In seguito al tragico crollo del Ponte Morandi di Genova, anche le squadre del Soccorso Alpino e Speleologico dell’Emilia Romagna sono state messe in preallerta. Al momento è già in stand-by e pronta partenza una squadra della componente Speleo-disostruttori, con mezzo fuoristrada e squadra di supporto.
Nel frattempo è stato attivato il gestore del Rifugio Monte Penna/Faggio dei Tre Comuni e operatore del Soccorso Alpino, per monitorare le condizioni meteorologiche ed informare circa la possibilità di passaggio di eventuali elicotteri di soccorso sul crinale.

Da Piacenza inviata un’unità cinofila dei vigili del fuoco per la ricerca dispersi.

 

Crollo ponte Morandi – Genova

Ci sarebbero almeno una decina di mezzi coinvolti nel crollo del ponte autostradale Morandi sul Polcevera a Genova. Lo riferiscono i soccorritori.

Secondo il Secolo XIX ci sarebbero almeno 20 vittime e numerosi feriti, 11 quelle accertate. Un video diffuso sui social mostra i momenti finali del crollo.

Due persone sono state estratte vive dalle macerie. I soccorritori stanno lavorando a mani nude.

https://twitter.com/Pgreco_/status/1029334800354762752

Durante le drammatiche fasi del cedimento del viadotto Morandi a Genova c’era un violento nubifragio. Una bomba d’acqua si era abbattuta sulla città dalla mattinata. Il crollo del viadotto a Genova ha sfiorato i capannoni di Ansaldo Energia, una delle principali industrie di impianti per la produzione di energia d’Italia.

 

L’ingresso della fabbrica si trova proprio sotto il viadotto ma il crollo ha interessato una campata situata a pochi metri di distanza che è precipitata su un parcheggio che a quanto sembra in quel momento era vuoto. In questi giorni Ansaldo è chiusa ma nel sito lavorano alcune persone per la manutenzione. Il ponte ha colpito una parte del centro Amiu, l’azienda ambientale del comune, dove si trovano uffici e dove viene gestita la logistica. Una parte del fabbricato risulta distrutta.

Due furgoni Porter e un camion risultano schiacciati.
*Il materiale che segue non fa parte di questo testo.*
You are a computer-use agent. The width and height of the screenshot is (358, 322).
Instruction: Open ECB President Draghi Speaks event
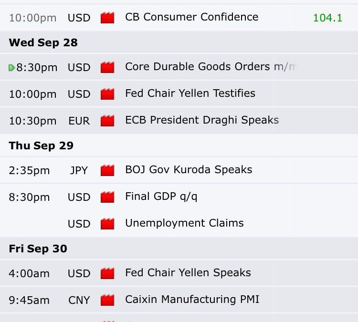click(x=202, y=120)
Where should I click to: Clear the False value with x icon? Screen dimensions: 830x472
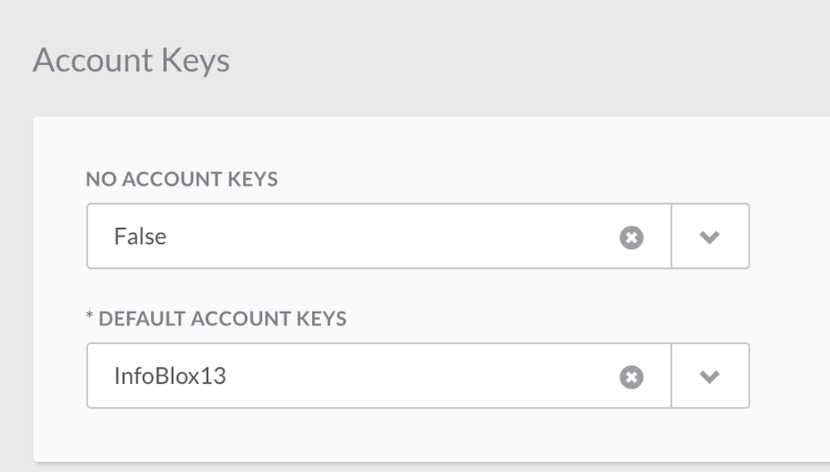click(x=631, y=237)
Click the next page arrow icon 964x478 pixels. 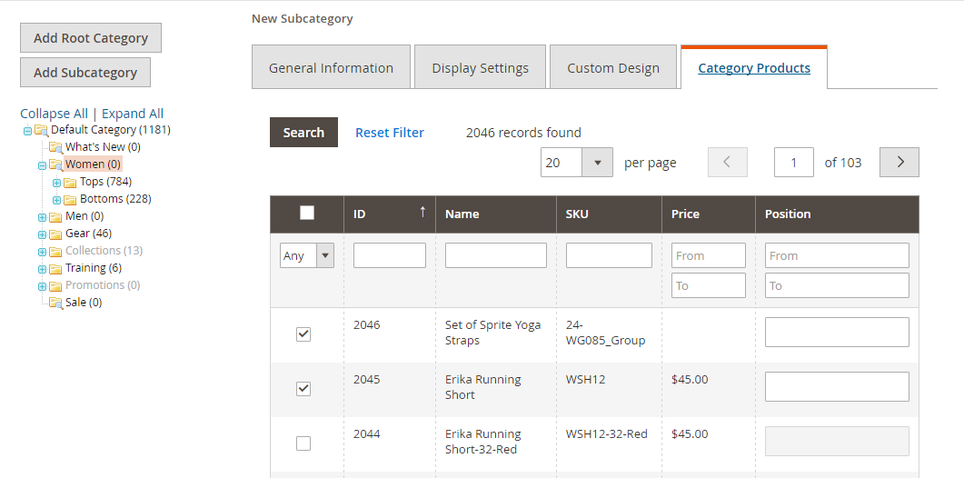(x=900, y=163)
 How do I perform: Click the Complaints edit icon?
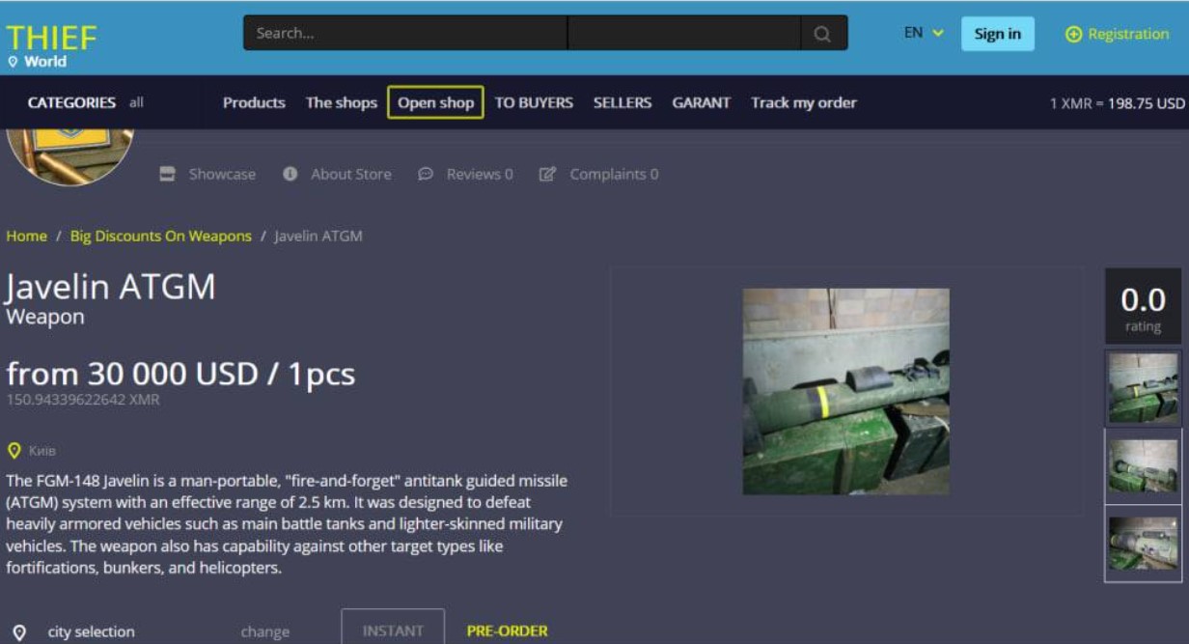click(547, 174)
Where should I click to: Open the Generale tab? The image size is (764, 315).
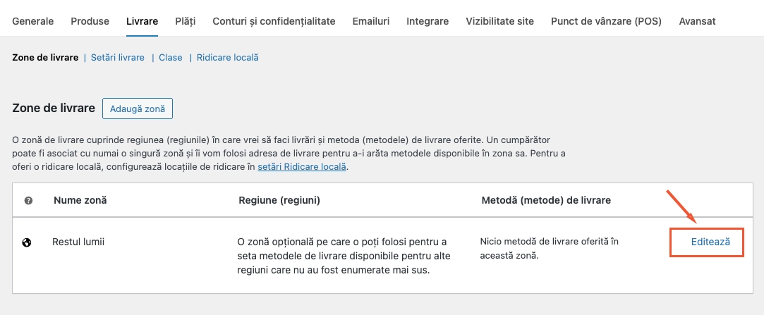(32, 21)
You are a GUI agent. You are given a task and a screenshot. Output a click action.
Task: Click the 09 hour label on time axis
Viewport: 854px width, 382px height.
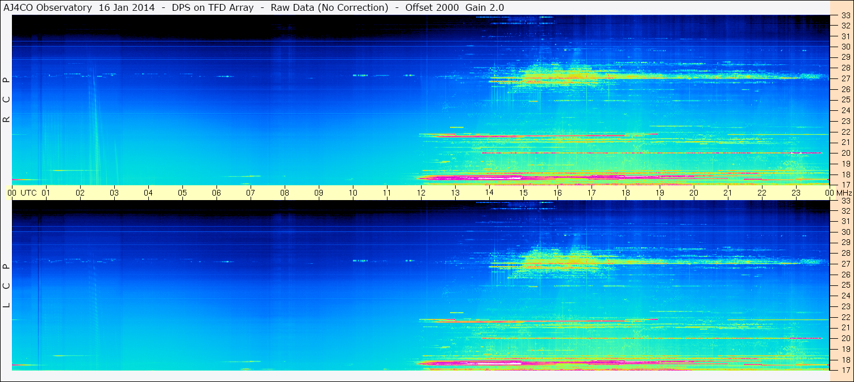click(x=319, y=193)
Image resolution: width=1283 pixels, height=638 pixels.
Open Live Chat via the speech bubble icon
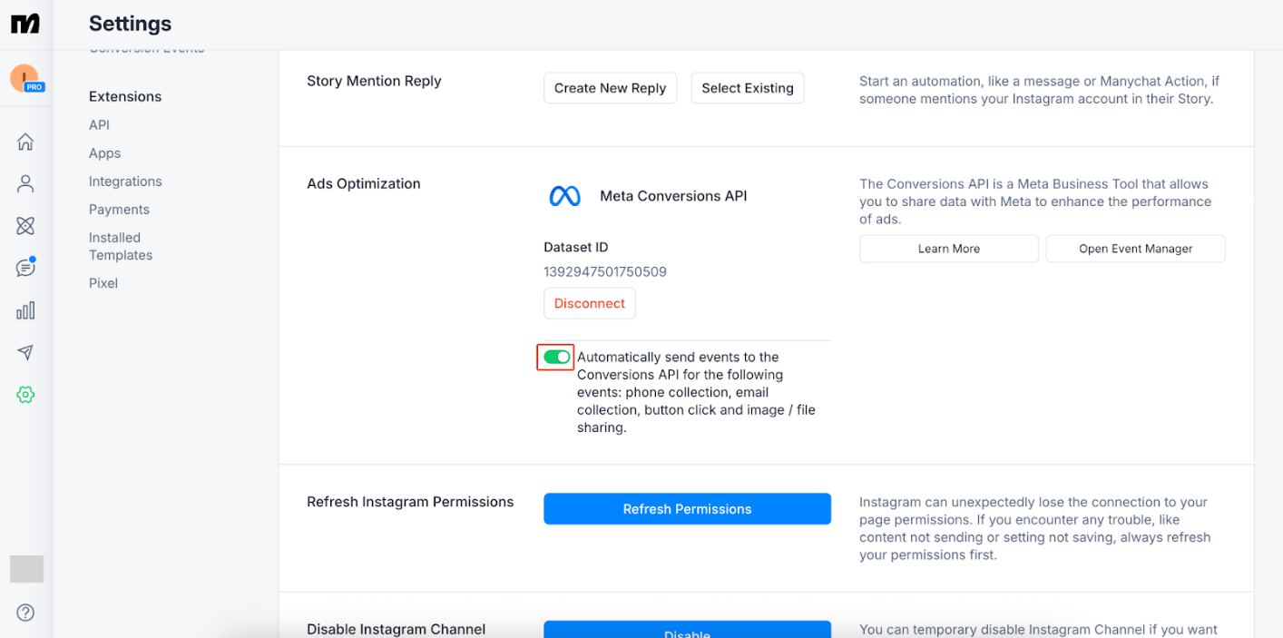coord(25,267)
I vigili del fuoco sono al lavoro ma non hanno ancora individuato vittime. Si sta valutando se evacuare il resto del capannone. Era in corso un consolidamento – Autostrade per l’Italia comunica che «sulla struttura – risalente agli anni ’60 – erano in corso lavori di consolidamento della soletta del viadotto e che, come da progetto, era stato installato un carro-ponte per consentire lo svolgimento delle attività di manutenzione».

https://twitter.com/mauriB_N/status/1029342034979692544

«I lavori e lo stato del viadotto erano sottoposti a costante attività di osservazione e vigilanza da parte della Direzione di Tronco di Genova», assicurano le Autostrade. Sospesa la circolazione dei treni – La circolazione ferroviaria è stata sospesa. Come spiega il Secolo XIX, il provvedimento è stato causato dallo sbalzo di tensione provocato dai cavi elettrici tranciati.

Progettato dall’ingegnere Riccardo Morandi, il viadotto fu costruito tra il 1963 e il 1967 dalla Società Italiana per Condotte d’Acqua. È noto come “Ponte delle Condotte” dalla società che lo costruì, ma anche “Ponte di Brooklyn” per una forma che richiama molto vagamente il celebre ponte americano.

Ha una lunghezza di 1.182 metri, un’altezza al piano stradale di 45 metri e 3 piloni in cemento armato che raggiungono i 90 metri di altezza; la luce massima è di 210 metri. Venne edificato con una struttura mista: cemento armato precompresso per l’impalcato e cemento armato ordinario per le torri e le pile. Il ponte venne inaugurato il 4 settembre 1967 alla presenza del Presidente della Repubblica Giuseppe Saragat. Dalla sua costruzione, il ponte ha sempre fatto discutere; negli anni è stato oggetto di manutenzioni profonde.

 

Evento tragico che ricorda il crollo del ponte a Piacenza nel 2009.